图2 不同浓度丁酸钠对CHO-rHSA细胞生长及rHSA产量的影响Fig.2 Effects of different concentrations of sodium butyrate on the growth of CHO-rHSA cells and the yield of rHSA

2.3 葡萄糖及丁酸钠组合培养对CHO-rHSA细胞生长及rHSA表达量的影响

利用2.1和2.2单因素试验筛选出的补糖方案（3.0→5.0 g/L和3.0→7.0 g/L）和NaBu浓度（1.0 mmol/L NaBu和2.0 mmol/L NaBu）进行两因素组合分析，以验证不同浓度的葡萄糖和丁酸钠组合培养对CHO-rHSA细胞生长及rHSA表达的影响，确定最佳的培养方案，为后期补料及生物反应器培养优化夯实基础。两因素组合作用结果显示，丁酸钠和葡萄糖组合使用可使CHO-rHSA工程细胞株培养时间从7 d左右延长到14 d左右（图3-A-C），并且显著地提高rHSA表达（图3-D-F）。说明不同的葡萄糖和丁酸钠组合方案均能明显延长CHO-rHSA细胞培养周期及提高rHSA表达量。综合考虑活细胞密度和rHSA表达水平，选择3.0→7.0 g/L的补糖方案与1.0 mmol/L NaBu浓度进行后续培养，但由于该组合培养中的最高活细胞密度仅达8.154×106cells/mL，远远低于对照组的最高活细胞密度10.783×106cells/mL（图3-A），推测可能是由于添加丁酸钠的时间不同所引起的，故接下来进行了不同时间段添加丁酸钠及补糖实验。
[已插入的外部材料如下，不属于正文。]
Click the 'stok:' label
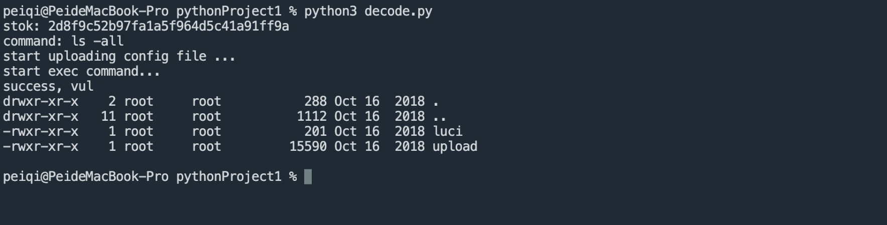 22,26
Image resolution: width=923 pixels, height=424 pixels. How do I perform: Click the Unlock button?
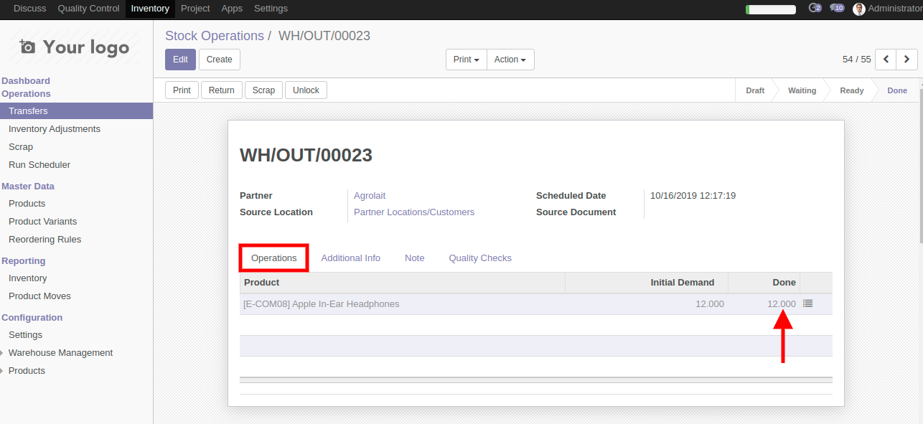[306, 90]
图3 葡萄糖及丁酸钠组合培养对CHO-rHSA细胞生长及rHSA产量的影响Fig.3 Effects of combined culture of glucose and sodium butyrate on the growth of CHO-rHSA cells and the yield of rHSA

2.4 不同时间段添加丁酸钠对CHO-rHSA细胞生长及rHSA表达量的影响

为了进一步考察丁酸钠加入时间对CHO-rHSA细胞生长及rHSA表达量的影响，在细胞培养24 h、48 h和72 h分别加入1.0 mmol/L丁酸钠，同时选择上述优化得到的葡萄糖添加策略3.0→7.0 g/L进行组合培养。结果发现第24小时加入丁酸钠细胞生长状态最佳（图4-A-C），最大活细胞密度与同期对照组相差无几，可达10.213×106cells/mL，rHSA表达量为74.616 mg/L（图4-F），比对照组平均提高了172.26%；但第48小时加入丁酸钠CHO-rHSA细胞的最大活细胞密度仅为8.025×106cells/mL（图4-A），但rHSA表达量是目前本工程细胞株能达到的最高表达量，为85.642 mg/L（图4-D），比同期对照组平均提高了212.49%，比单独添加葡萄糖平均提高了134.85%，比单独添加丁酸钠平均提高了88.35%。以上结果表明，丁酸钠添加时间对提高rHSA表达量也显得尤为重要。综上，确定待细胞培养48 h 时添加1.0 mmol/L NaBu和补糖方案为3.0→7.0 g/L是利于CHO-rHSA工程细胞生长和rHSA表达的最佳条件，这为后期进一步优化及生物反应器培养提供数据支持。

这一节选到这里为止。